As a child life specialist, I’ve seen countless examples of play transforming a child’s mood in the hospital environment. I remember well the day when Steven lay curled in a ball beneath the covers in his hospital bed, his caffe latte bald head hiding beneath the sheets. He had not showed up in the playroom that afternoon, which was unusual. This was one of those kids who waited eagerly outside the door each day for the playroom to open and was often the last to skate his IV pole back to his room at the end of the day. I had yet to see Steven without a smile on his round, open face. He was a content child with a quiet maturity that went well beyond his seven years. He took his medical treatment in stride and enjoyed the company of his brother and sisters, as well as just about every activity the playroom had to offer.
But not this day. It was mid-afternoon and we had yet to see a glimpse of Steven. His mother stopped by and informed me that Steven had an infection in his Broviak catheter and that it would have to be surgically removed.
Steven was very upset and refused to leave his bed or talk to anyone. The removal of the catheter that allows patients to receive chemotherapy without an IV is difficult for any child. But it was important to find out what was upsetting Steven in particular. Understanding the details of what was causing this typically cheerful boy to retreat under the covers would give me a clue about what would help him cope.
With a soft knock, I entered his room and took a seat by his bed. His father sat vigil in a chair close by. I gently coaxed him to tell me what was wrong. He was having none of it.
“We were wondering why you weren’t in the playroom today. Your mom told me that you have an infection in your Broviak.”
“It can be pretty disappointing to have to go in for more surgery.”
Not even a nod.
“I am thinking that you might be too upset to even talk about it. So I was wondering if you could draw a picture about the most awful part of having your Broviak taken out. That way, I can understand a bit better what you are going through.”
I placed a piece of plain, white paper on the bed, along with some markers.

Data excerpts
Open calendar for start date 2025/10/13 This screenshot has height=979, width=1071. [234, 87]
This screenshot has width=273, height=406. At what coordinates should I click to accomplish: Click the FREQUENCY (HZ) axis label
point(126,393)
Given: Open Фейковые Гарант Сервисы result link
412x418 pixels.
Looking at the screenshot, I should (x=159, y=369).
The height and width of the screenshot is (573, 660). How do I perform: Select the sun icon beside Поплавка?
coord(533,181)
...
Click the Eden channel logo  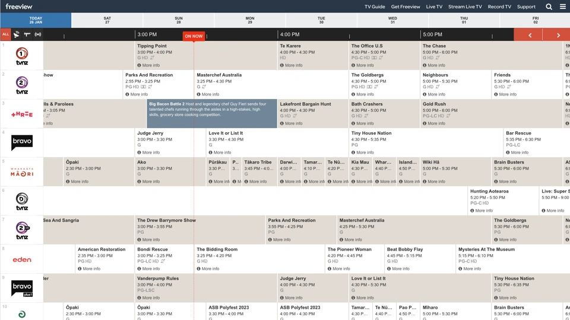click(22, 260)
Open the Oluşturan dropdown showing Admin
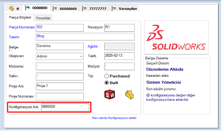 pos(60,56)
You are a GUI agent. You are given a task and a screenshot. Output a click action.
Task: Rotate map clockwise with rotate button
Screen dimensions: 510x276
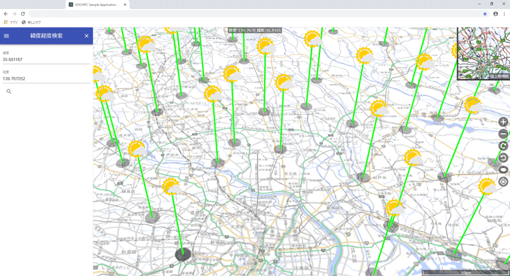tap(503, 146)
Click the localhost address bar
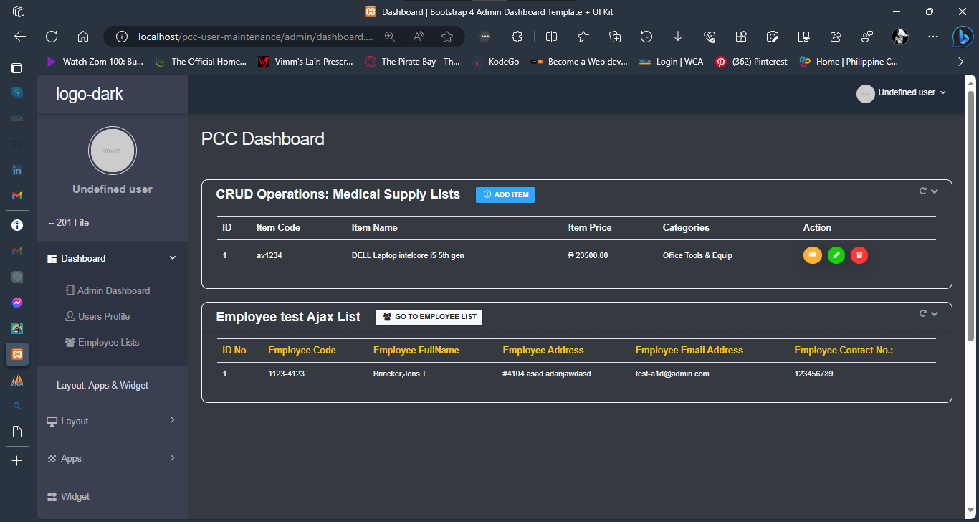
---
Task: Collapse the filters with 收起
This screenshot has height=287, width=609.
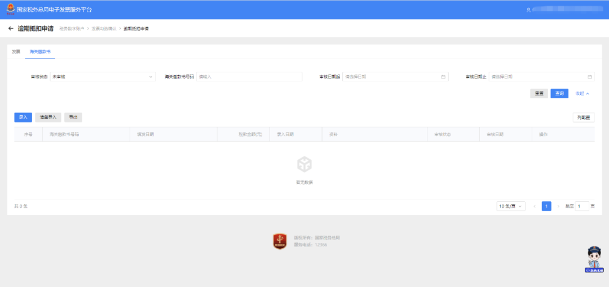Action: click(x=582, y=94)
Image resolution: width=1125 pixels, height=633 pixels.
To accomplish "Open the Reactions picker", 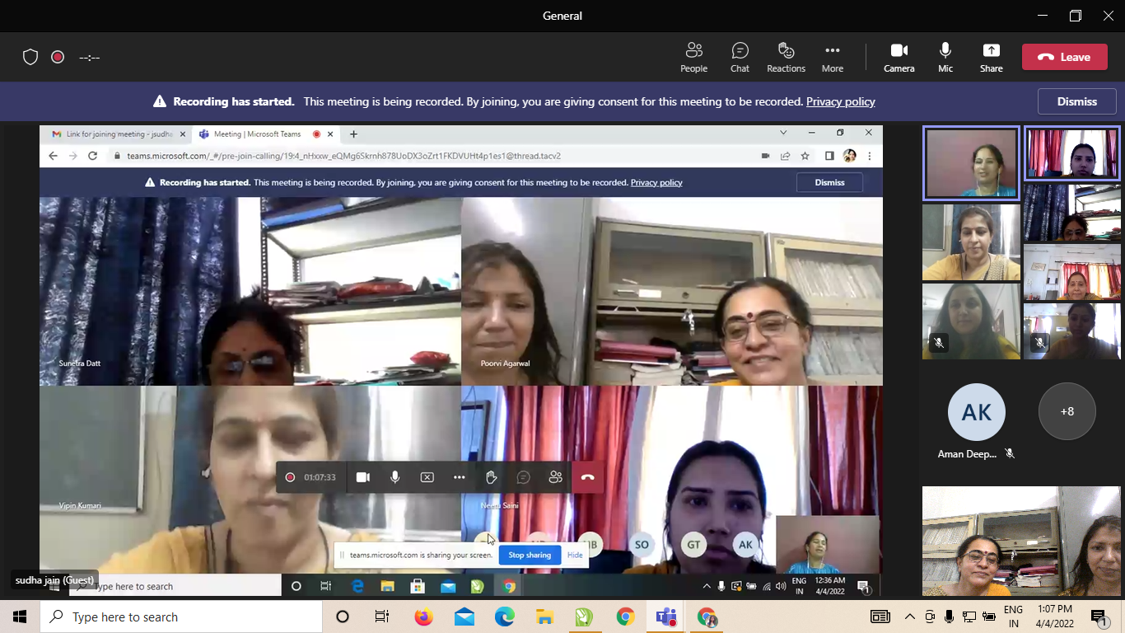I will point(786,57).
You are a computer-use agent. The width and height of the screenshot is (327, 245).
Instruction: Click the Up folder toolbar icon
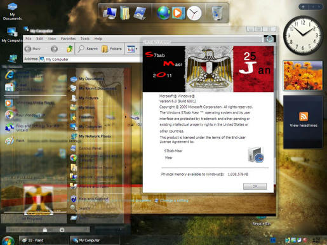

▸ **Exercise tasks**
• A. Based on the passage about Steven, do these statements agree with it? Answer yes or no for each and quote the deciding words. (i) Steven was seven years old. (ii) Steven's mother sat beside his bed during the visit. (iii) The infected catheter would be treated without surgery.
• B. In the passage about Steven, what did Steven's mother say was wrong with him?
• C. Reproduce the passage about Steven word for word, from "With a soft" up to and including "none of it.".

▸ **Results for each task**
• A.
(i) Yes: "a quiet maturity that went well beyond his seven years."
(ii) No: "His father sat vigil in a chair close by."
(iii) No: "it would have to be surgically removed."

• B. Steven had an infection in his Broviak catheter, and it would have to be surgically removed.

• C.
With a soft knock, I entered his room and took a seat by his bed. His father sat vigil in a chair close by. I gently coaxed him to tell me what was wrong. He was having none of it.